Drug overdose deaths dropped 14% in the 12-month period ended June 30 compared to the same period a year before, providing more evidence of a sustained improvement after a previous spike in the numbers, the Associated Press reports. The Centers for Disease Control and Prevention released data showing about 97,000 deaths in the 12-month span compared to 113,000 the previous year, which itself was down slightly from the previous year. “This is a pretty stunning and rapid reversal of drug overdose mortality numbers,” said Brandon Marshall, a Brown University researcher who studies overdose trends. There have been moments in the last several years when U.S. overdose deaths seemed to have plateaued or even started to go down, only to rise again, Marshall noted. “This seems to be substantial and sustained,” Marshall said. “I think there’s real reason for hope here.”

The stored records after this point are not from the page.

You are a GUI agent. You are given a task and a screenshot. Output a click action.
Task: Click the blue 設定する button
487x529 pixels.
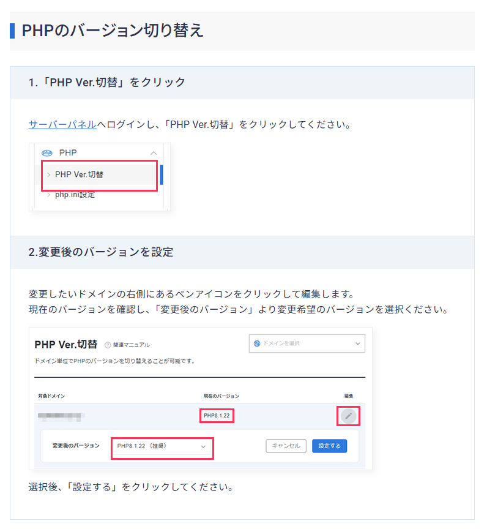pyautogui.click(x=329, y=446)
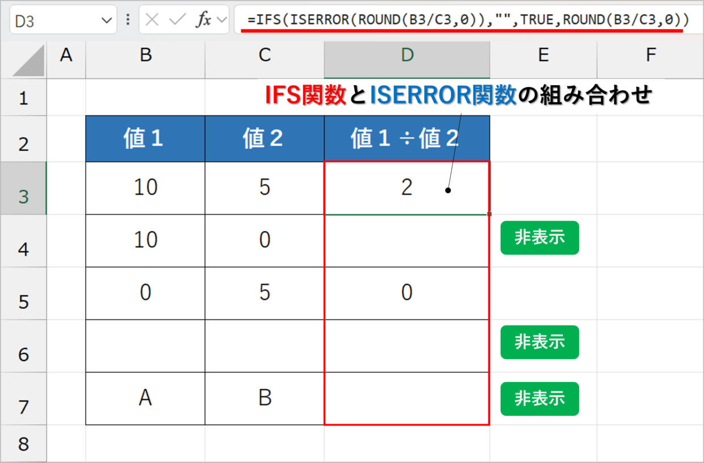Open the Name Box dropdown arrow
Viewport: 704px width, 463px height.
[106, 20]
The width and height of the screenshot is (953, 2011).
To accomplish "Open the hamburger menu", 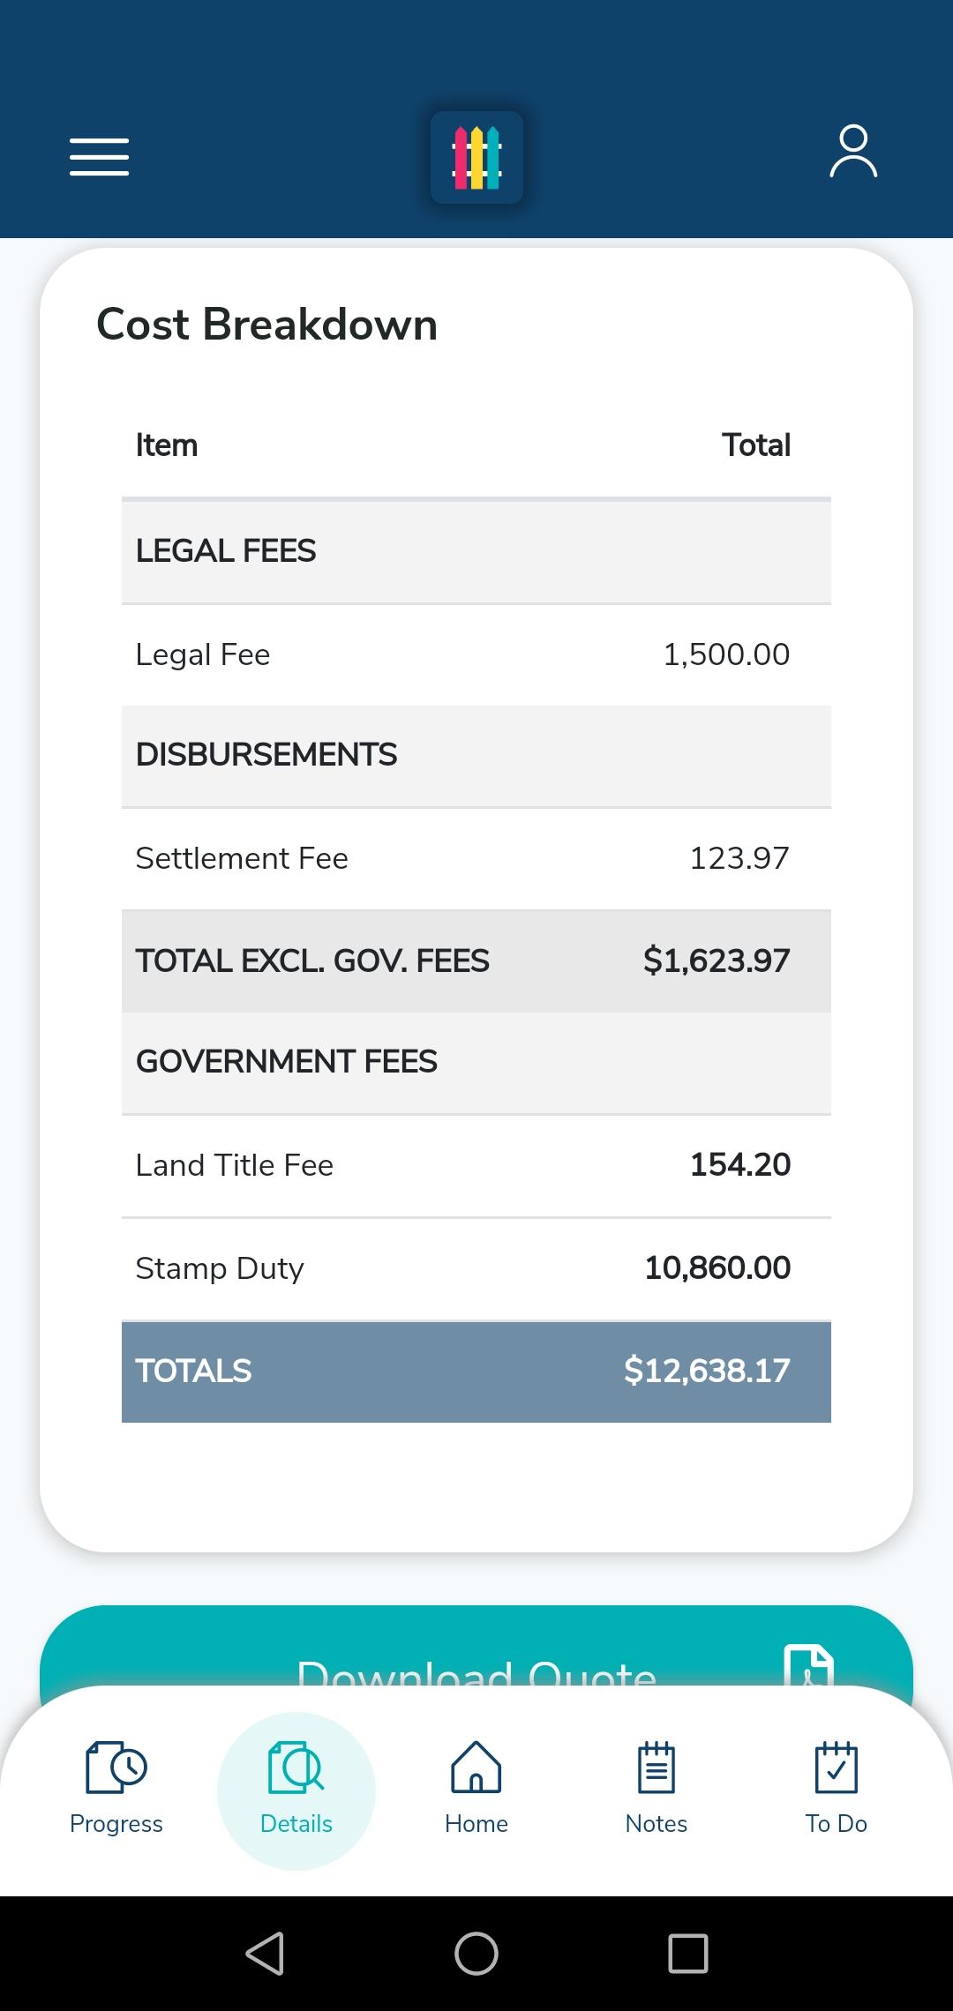I will 100,157.
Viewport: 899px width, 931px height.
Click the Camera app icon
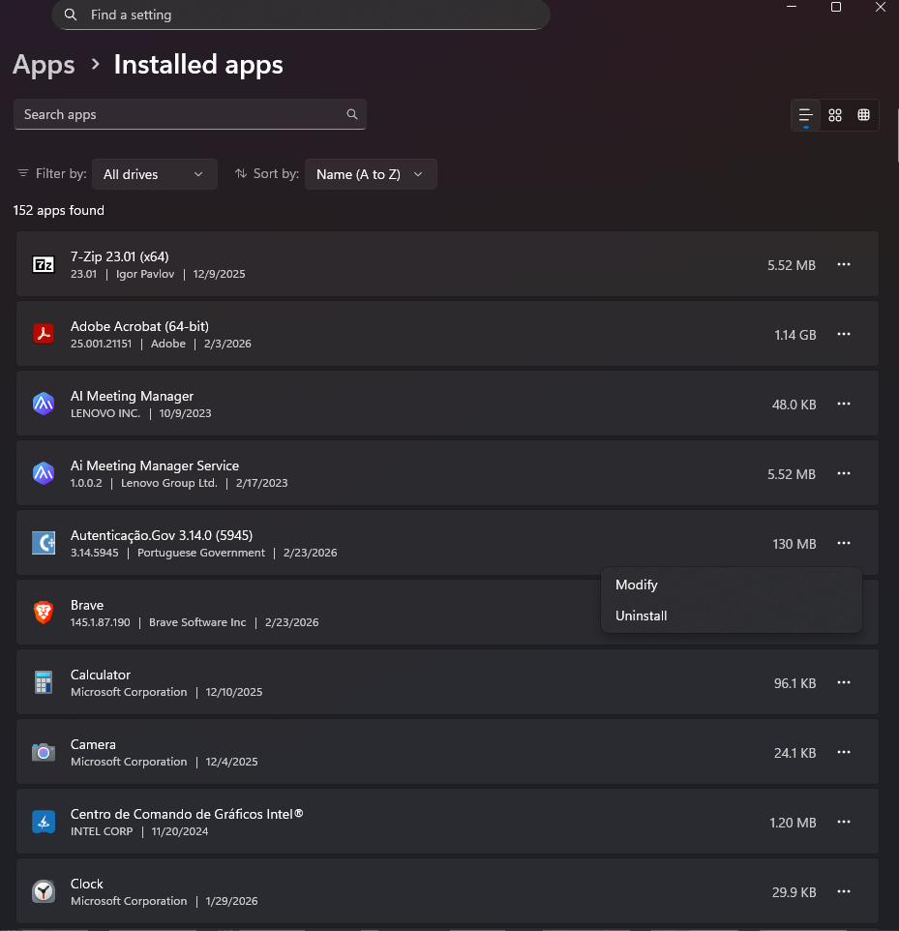44,752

Overdose death rates began steadily climbing in the 1990s because of opioid painkillers, followed by waves of deaths led by other opioids like heroin and — more recently — illicit fentanyl. Experts aren’t certain about the reasons for the decline, but they cite a combination of possible factors. One is COVID-19. In the worst days of the pandemic, addiction treatment was hard to get and people were socially isolated, with no one around to help if they overdosed. “During the pandemic we saw such a meteoric rise in drug overdose deaths that it’s only natural we would see a decrease,” said Farida Ahmad of the CDC’s National Center for Health Statistics.
Still, overdose deaths are well above what they were at the beginning of the COVID-19 pandemic. The recent numbers could represent the fruition of years of efforts to increase the availability of the overdose-reversing drug naloxone, and addiction treatments such as buprenorphine, said Erin Winstanley, a University of Pittsburgh professor who researches drug overdose trends. Marshall said such efforts likely are being aided by money from settlements of opioid-related lawsuits, brought by state, local and Native American governments against drugmakers, wholesalers and pharmacies. Settlement funds have been rolling out to small towns and big cities across the U.S., and some have started spending the money on naloxone and other measures. In the latest CDC data, overdose death reports are down in 45 states. Increases occurred in Alaska, Nevada, Oregon, Utah and Washington.